The La Tuna Formation is a geologic formation in the Franklin Mountains of southern New Mexico and western Texas and the Hueco Mountains of western Texas. It preserves fossils dating back to the Bashkirian Age of the early Pennsylvanian.

==Description==
The unit consists mostly of massive gray limestone with minor interbedded shale. The limestone is locally cherty and the upper beds include some thin shale lenses and algal mounds. The total thickness is 340-423 feet. The formation lies on the Helms Formation or Rancheria Formation and is overlain by the Berino Formation.

The formation contains detrital zircon grains of Cambrian age, which provides supporting evidence for a landmass thought to be present in Pennsylvanian time in the location of the modern Florida Mountains. It is thought to have been laid down in the Horquilla Seaway, a continental shelf environment on the southwest coast of Pangaea.

==Fossils==
The formation contains crinoids and other fossils consistent with deposition in the Morrowan (Bashkirian). The upper beds include some algal mounds. The formation contains a diverse gastropod fauna, as well as the foraminiferan Millerella, the demosponge Chaetetes. and the coral Petalaxis. The base of the formation contains earliest Morrowan conodonts. The red alga Masloviporidium delicatum has been reported in the formation. Cordaites has been reported within a sandstone bed within the formation.

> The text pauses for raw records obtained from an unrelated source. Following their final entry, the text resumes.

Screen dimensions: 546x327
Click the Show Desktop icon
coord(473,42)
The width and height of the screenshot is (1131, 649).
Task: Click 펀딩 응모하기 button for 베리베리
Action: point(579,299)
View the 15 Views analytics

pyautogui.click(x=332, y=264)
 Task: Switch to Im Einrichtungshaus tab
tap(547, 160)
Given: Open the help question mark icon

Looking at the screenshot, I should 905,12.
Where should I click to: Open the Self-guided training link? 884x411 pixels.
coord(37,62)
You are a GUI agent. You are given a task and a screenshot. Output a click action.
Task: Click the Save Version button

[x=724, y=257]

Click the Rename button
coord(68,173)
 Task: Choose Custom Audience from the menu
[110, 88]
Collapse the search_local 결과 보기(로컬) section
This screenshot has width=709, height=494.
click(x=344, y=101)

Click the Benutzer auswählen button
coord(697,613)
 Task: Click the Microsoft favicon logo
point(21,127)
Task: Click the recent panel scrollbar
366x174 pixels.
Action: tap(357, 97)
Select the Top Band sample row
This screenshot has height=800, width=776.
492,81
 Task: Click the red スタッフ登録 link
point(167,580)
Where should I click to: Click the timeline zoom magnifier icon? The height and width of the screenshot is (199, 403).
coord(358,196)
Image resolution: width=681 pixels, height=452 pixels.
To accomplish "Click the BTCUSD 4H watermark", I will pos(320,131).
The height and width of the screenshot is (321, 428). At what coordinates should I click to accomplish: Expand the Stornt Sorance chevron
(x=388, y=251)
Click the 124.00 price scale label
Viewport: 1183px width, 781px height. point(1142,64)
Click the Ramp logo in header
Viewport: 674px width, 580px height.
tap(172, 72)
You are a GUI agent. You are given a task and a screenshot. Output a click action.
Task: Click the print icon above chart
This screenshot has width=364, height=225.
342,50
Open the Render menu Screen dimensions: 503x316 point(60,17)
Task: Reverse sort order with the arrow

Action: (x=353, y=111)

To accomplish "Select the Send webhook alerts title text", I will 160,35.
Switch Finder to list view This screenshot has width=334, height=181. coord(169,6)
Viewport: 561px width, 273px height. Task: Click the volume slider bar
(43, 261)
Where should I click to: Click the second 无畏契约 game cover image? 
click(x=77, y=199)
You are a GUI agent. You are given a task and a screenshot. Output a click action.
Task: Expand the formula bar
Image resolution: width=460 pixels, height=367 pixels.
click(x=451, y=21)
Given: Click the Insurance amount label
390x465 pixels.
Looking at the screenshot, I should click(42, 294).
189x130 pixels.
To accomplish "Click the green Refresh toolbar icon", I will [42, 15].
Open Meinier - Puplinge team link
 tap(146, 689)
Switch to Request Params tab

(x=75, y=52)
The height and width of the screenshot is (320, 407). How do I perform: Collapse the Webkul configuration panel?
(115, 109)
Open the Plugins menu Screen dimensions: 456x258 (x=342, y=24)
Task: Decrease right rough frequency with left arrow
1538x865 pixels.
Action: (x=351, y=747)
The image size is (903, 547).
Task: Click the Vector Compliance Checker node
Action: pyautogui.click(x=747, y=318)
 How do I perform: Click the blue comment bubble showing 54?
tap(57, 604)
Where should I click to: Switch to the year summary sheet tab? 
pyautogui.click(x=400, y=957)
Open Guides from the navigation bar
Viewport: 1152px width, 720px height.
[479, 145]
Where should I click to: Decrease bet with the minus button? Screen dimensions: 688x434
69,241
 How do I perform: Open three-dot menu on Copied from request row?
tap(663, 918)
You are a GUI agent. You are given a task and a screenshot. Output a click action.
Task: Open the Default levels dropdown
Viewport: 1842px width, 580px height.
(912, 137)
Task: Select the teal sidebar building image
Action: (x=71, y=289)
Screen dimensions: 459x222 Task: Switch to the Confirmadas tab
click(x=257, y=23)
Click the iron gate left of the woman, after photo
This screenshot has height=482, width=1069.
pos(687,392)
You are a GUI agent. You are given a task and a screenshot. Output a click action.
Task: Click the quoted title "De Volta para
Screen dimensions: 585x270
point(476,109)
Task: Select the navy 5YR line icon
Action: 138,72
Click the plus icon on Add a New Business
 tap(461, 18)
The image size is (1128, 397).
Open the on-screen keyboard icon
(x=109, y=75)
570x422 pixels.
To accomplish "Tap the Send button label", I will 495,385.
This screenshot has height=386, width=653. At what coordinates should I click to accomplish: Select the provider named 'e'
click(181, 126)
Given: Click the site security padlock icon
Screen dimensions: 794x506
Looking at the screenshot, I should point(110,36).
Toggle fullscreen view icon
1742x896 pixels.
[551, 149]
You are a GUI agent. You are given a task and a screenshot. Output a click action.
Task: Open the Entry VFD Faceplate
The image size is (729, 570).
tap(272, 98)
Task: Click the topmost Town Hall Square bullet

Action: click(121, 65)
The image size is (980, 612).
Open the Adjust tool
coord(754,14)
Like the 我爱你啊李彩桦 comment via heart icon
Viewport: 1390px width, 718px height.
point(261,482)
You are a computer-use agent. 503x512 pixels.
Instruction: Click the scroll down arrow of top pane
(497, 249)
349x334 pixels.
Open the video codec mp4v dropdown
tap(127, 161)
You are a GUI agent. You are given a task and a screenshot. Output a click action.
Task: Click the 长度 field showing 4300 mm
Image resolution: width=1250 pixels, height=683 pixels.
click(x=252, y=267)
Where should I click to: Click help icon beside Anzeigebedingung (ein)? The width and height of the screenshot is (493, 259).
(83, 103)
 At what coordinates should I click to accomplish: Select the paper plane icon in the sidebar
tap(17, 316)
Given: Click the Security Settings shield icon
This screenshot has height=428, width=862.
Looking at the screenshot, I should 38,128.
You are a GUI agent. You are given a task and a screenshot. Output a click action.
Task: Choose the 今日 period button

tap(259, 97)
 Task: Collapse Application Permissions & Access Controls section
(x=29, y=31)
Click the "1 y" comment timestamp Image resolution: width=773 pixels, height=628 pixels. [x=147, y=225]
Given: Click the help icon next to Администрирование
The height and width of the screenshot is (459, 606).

==History of investigation==
The unit was designated the La Tuna Member of the Magdalena Group by L.A. Nelson in 1937. In 2001, B. Kues recommended abandoning the Magdalena Group and raising its members, including the La Tuna, to formation rank. Spencer G. Lucas and Karl Krainer have recommended demoting the La Tuna Formation in New Mexico to member rank within the Horquilla Formation.